If we put you alone in a room with a marshmallow on the table, would you be able to resist eating it?  Of course you would.  Most of us don’t even like marshmallows anymore.  But back in the early 1970s, psychologists tested a group of four-year-olds who considered marshmallows a very tempting treat. Each was left unattended in a room with a marshmallow on the table, but only after the experimenters told them they could have a second marshmallow if they waited just 20 minutes before eating the first one.  Follow-up testing years after the 1972 Stanford Marshmallow Test revealed that those children who waited went on to do better in school, have more successful careers, and reported greater levels of happiness in their lives than those who ate the first marshmallow right away.

The experiment, of course, was all about deferred gratification, temperance, self-regulation, the ability to put off instant pleasure with the understanding that doing so would bring about an even greater reward later.

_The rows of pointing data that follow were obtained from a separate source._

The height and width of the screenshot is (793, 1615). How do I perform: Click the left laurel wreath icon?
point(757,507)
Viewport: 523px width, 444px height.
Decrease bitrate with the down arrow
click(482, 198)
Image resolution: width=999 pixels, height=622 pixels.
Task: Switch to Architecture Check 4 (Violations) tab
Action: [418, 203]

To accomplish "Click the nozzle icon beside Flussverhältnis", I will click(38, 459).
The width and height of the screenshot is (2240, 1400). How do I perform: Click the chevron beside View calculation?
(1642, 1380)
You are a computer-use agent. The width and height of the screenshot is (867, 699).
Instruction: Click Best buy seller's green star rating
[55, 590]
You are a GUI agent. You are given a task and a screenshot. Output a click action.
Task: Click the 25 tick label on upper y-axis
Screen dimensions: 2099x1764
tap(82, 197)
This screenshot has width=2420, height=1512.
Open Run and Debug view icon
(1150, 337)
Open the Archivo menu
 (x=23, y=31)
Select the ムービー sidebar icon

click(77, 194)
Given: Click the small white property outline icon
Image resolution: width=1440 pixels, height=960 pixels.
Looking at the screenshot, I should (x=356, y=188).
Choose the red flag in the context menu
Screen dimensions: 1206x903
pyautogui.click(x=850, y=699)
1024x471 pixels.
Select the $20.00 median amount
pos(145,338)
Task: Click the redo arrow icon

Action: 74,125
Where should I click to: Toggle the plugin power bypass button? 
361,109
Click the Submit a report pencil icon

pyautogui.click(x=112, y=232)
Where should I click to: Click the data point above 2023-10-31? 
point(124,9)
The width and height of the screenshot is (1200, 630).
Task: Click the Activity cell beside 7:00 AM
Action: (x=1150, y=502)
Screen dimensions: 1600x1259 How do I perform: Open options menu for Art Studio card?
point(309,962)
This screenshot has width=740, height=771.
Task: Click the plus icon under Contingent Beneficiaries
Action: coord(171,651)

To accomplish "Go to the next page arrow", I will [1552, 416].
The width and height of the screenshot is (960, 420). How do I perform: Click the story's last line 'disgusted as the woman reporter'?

The children of the early 70’s had become adult consumers and investors as the new millennium dawned. With the Stanford Marshmallow Test by then ancient history, a contemporary picture of American consumers’ decision-making would have shown an unexpectedly large number of people chomping down on the first marshmallow rather than waiting for the greater reward.  What brought about the change in behaviors? No doubt the Great Moderation—the title of a speech by not-yet-FRB-chairman Ben Bernanke on February 20, 2004 heralding roughly 20 years declining macroeconomic volatility—was a major contributor to the slow drift away from deferring gratification. After averting presumed disaster following the crash of 1987 by flooding the financial system liquidity, the emboldened Fed became progressively more willing to apply the monetary policy elixir at the slightest provocation. Pavlovian-like, whenever Fed chairman Alan Greenspan, who acquired the moniker “the Maestro,” waved his easy money baton the economy and the capital markets shook off what was ailing them and rose in orchestrated harmony. The U.S. Central Bank relaxed vigilance about risk and even encouraged complacency.

Though certainly not single-handedly, the Fed contributed to altering the conditions of the marshmallow test. With spendthrift behavior not only accepted but expected, the stock market bubbled to stratospheric valuations that made the late 1920s look cheap. Material abundance supplanted scarcity. The need to choose between a half loaf now and a whole loaf later became meaningless when one could simply take out a home equity loan and buy the entire bakery. Once homes were transformed into ATMs, the die had been cast: Voilà, instant gratification. The children in the marshmallow test faced a different choice: A heaping plate of marshmallows now or two heaping plates 20 minutes later. Not surprisingly, America stuffed itself.

Human beings (and most other living species for that matter) have lived under conditions of scarcity throughout virtually all of history and are therefore simply not hardwired for abundance, real or imagined.  Today’s neuroscientists say that when they are presented with the opportunity, primal neural instincts compel creatures to consume far more than they rationally know they should.  They overlook long-term consequences in favor of short-term rewards.

In essence, that’s what we see today in many parts of American life.  The richest society in history grew richer by devising better ways to meet the demand for every resource and commodity previously considered scarce—houses, cars, sex, food, and electronic gadgets to name a few. But abundance has backfired. The gold rush for material things has trampled self-regulatory common sense. Today, a third of Americans are obese, drug and alcohol addiction is widespread, and personal indebtedness is oceans deep. Short-term speculation has displaced long-term investment and legalized gambling is everywhere—both with instant jackpots in mind.

Institutional oversight is not immune either. From governments to corporations, a revolving door of politicians and institutional investors all “eat the marshmallow” and leave their successors the empty plate. The end result will be a dwindling supply of producing Americans saddled with burgeoning public and corporate debt, and untold billions in underfunded pension liabilities, to say nothing of legacy commitments like Medicare and Social Security.

UCLA neuroscientist Dr. Peter Whybrow, author of the book American Mania, thinks the United States is by and large a victim of its own success because people are simply ill-equipped to handle the abundance of modern times, as opposed to the scarcity our ancestors endured.  He says it’s not that Americans are psychologically weaker than other people.  In fact, you’ll find the same emerging behaviors in other cultures where food and money are in rapidly growing supply.  Dr. Whybrow says even animals exhibit the same conduct in the face of abundance.

Pheasant Under (Magnifying) Glass

Consider “Henry the Pheasant.”  In England a few years ago, on the grounds of Blenheim Palace, the Churchill family estate, a harsh winter and the efficiency of local hunters took a nasty toll on the pheasant population.  In fact, only a single bird survived—and the locals affectionately named him Henry.  Having made it through the scarcity of food and safety the previous winter, Henry had the entire field to himself when spring arrived.  He made the most of it.  Without competition for food in the freshly seeded tract, he ate constantly.  Before long, Henry was enormous and he used his gargantuan stature to frighten other birds away and consume even more food.  Eventually, he got so obese that the locals noted he could no longer fly. Henry was indeed living the high life…until, suddenly, one day he disappeared. A fox ate him.